Research

The USC Registry of Patients with Hepatocellular Carcinoma

If you are a patient with hepatocellular carcinoma and are receiving care at a USC-affiliated medical care facility, you are eligible to participate in the USC Registry of Patients with Hepatocellular Carcinoma. USC-affiliated medical care facilities include:

• LAC+USC Medical Center and associated Roybal Liver Clinic, Hepatitis Clinic, Medical Oncology and Surgery Oncology Clinics and Liver Failure Clinic
• USC Norris Hospital and associated USC Internal Medicine, Inc. clinics
• USC Internal Medicine, Inc. outpatient hepatology practice located in the AHC
• USC University Hospital
• USC Department of Surgery outpatient practice located in the Healthcare Consultation Center
• Hepatitis Research and Treatment Center

All patient studies performed at the USC/Norris Liver Cancer Center are extremely important to the care of all patients, now and in the future. Please call us at (323) 442-5908 if you are interested in participating.

Background

Clinical care of patients with hepatocellular carcinoma (HCC) is complex and requires integrated expertise in hepatology, oncology, radiology, and surgery (including transplantation). These disciplines have advanced at USC considerably over the past ten years.

Organization of the multidisciplinary approach to the management of HCC has been markedly facilitated by the creation of the HCC Tumor Board, under the leadership of Dr.
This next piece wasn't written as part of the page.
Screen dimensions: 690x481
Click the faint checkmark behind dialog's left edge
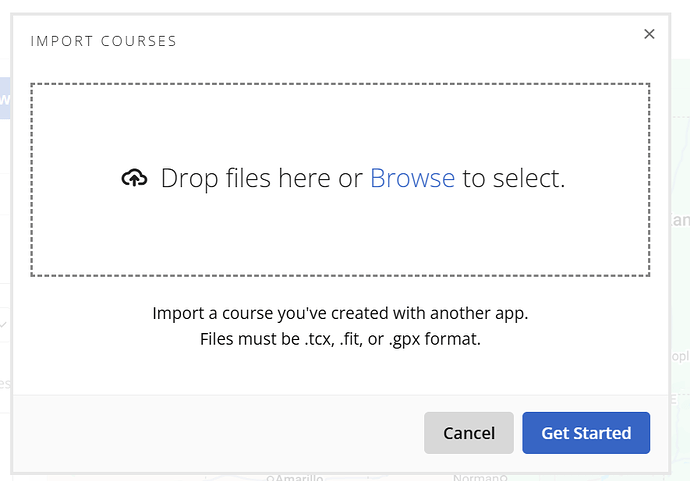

Kahn. The first meeting was held in December, 2002 and 10-15 new patients are now being presented at the bi-monthly meetings. This mechanism is aimed at developing a consensus for optimal treatment of patients, and the minutes of these meetings provide an accurate listing of such patients. However, patients who are initially evaluated as inpatients with such advanced disease that they are best managed with comfort measures, and inpatients who are discharged and do not return for follow-up are not currently being captured by this mechanism.

In 2001, Dr. Adrian DiBisceglie at Saint Louis University initiated "A National Registry of Patients with Hepatocellular Carcinoma." As of August 2003, six centers had enrolled 107 patients with HCC, 94% of whom had underlying chronic liver disease, with hepatitis C diagnosed in more than half of the patients. Forty-eight percent of patients were asymptomatic at presentation. Demographic analysis of the group showed that 75% were male, and 73% were non-Hispanic whites.

The patient population at LAC+USC Medical Center contrasts sharply with centers participating in the national registry. In a review of patients with hepatitis C at LAC+USC Medical Center, we found that 51% of patients were Latino, 12% were African American, and 6% were Asians. In order to determine which languages should be used for the Informed Consent document for this study, we reviewed the card file of patients seen b us on the Liver Consult Service over the last six months, a file maintained to provide continuity of care from the inpatient to the outpatient setting. Of the patients diagnosed with or having a high likelihood of HCC, 53% were Hispanic and 27% were Asian. Creation of a USC patient database to evaluate potential language, medical care access, and socioeconomic factors which may create barriers to care will allow a rational approach to intervention studies to be conducted at USC in the future.